Chakufwa Chihana was arrested on 6 April 1992 in Lilongwe, as he returned from an opposition meeting in Zambia. He was held incommunicado in defiance of several High Court rulings until July 1992, when he was taken to court and charged with possessing "seditious" publications, such as his airport speech advocating a multi-party system and a pastoral letter by Malawi's Roman Catholic bishops criticizing human rights violations and abuses of democracy. The court released him on bail but police promptly rearrested him and added further charges of sedition for a press interview he gave. After a further two months in prison he was granted bail to await trial.
Chakufwa Chihana later told a visiting delegation of British lawyers about his treatment in his early weeks in Mikuyu prison in Zomba:
"The cell was a very small cell. It was only about the size of my body. There was a window in the cell which had been deliberately blocked off. There was no ventilation. Their intention was that I should suffocate. I was held for almost a month in leg irons that had been imported from Sheffield (England). My legs swelled. I was incommunicado from family and friends."
His case came to trial by the High Court in November 1992. The prosecution argued that under Malawian law he committed sedition by "bringing the government into hatred or contempt" and by "raising discontent" against the Life-President. On 14 December 1992, he was found guilty of sedition and sentenced to two years' imprisonment. He was refused bail pending his appeal and is currently held again at Mikuyu Prison.
The outcome of Chakufwa Chihana's appeal will affect other current political cases as well as the fairness of the referendum on the one-party/multi-party issue to be held on 14 June 1993. A United Nations technical team advising the government on the referendum recommended that political prisoners should be released, exiles should be allowed home to take part, and the rights to freedom of expression and association should be guaranteed.
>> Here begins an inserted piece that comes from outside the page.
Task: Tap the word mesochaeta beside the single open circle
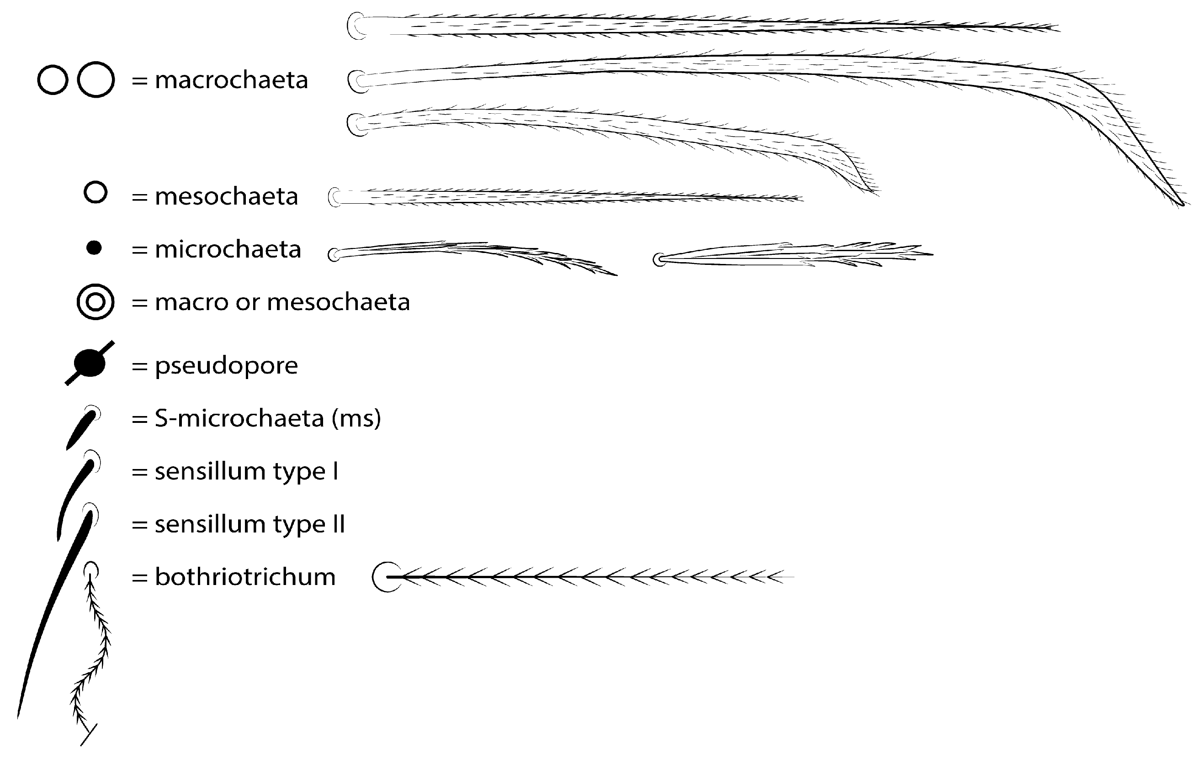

However, the authorities are continuing to arrest, threaten and harass multi-party campaigners. Some are in fear of their lives on account of death threats or rumours of assassination plots. Over 130 people are currently being tried for demonstrating against the Chihana trial judgment in December. In the first two months of 1993, prominent AFORD members such as the Reverend Peter Kaleso have been arrested, as well as Bakili Muluzi and Chakakala Chaziya, leaders of the United Democratic Front (UDF), another opposition group. Felix Mponda Phiri, the editor of a new independent newspaper published abroad, was arrested for bringing copies of his newspaper into the country - one article criticised the Chihana trial judgment. Returning exiles from South Africa and Zambia have been arrested on arrival and are still held without charge.
In the past two years, the human rights situation in Malawi has improved in important respects as a result of pressure from the international community. Hundreds of long-term prisoners of conscience and other political prisoners have been released. Vera Chirwa, a lawyer abducted from Zambia in 1981, whose death sentence after a grossly unfair trial was later commuted, was finally freed in January 1993. But there has still been no inquest into the death in prison three months earlier of her husband, Orton Chirwa, a well-known nationalist politician jailed at the same time. Reports of torture and ill-treatment of political prisoners have become less common recently. Yet the continuation of human rights violations requires continuing international pressure to ensure permanent protection for basic human rights in Malawi.
Amnesty International is calling for the unconditional release of Chakufwa Chihana, the dropping of sedition and other political charges against many other pro-democracy activists, and an end to the pattern of arrests, intimidation and harassment of non-violent government opponents.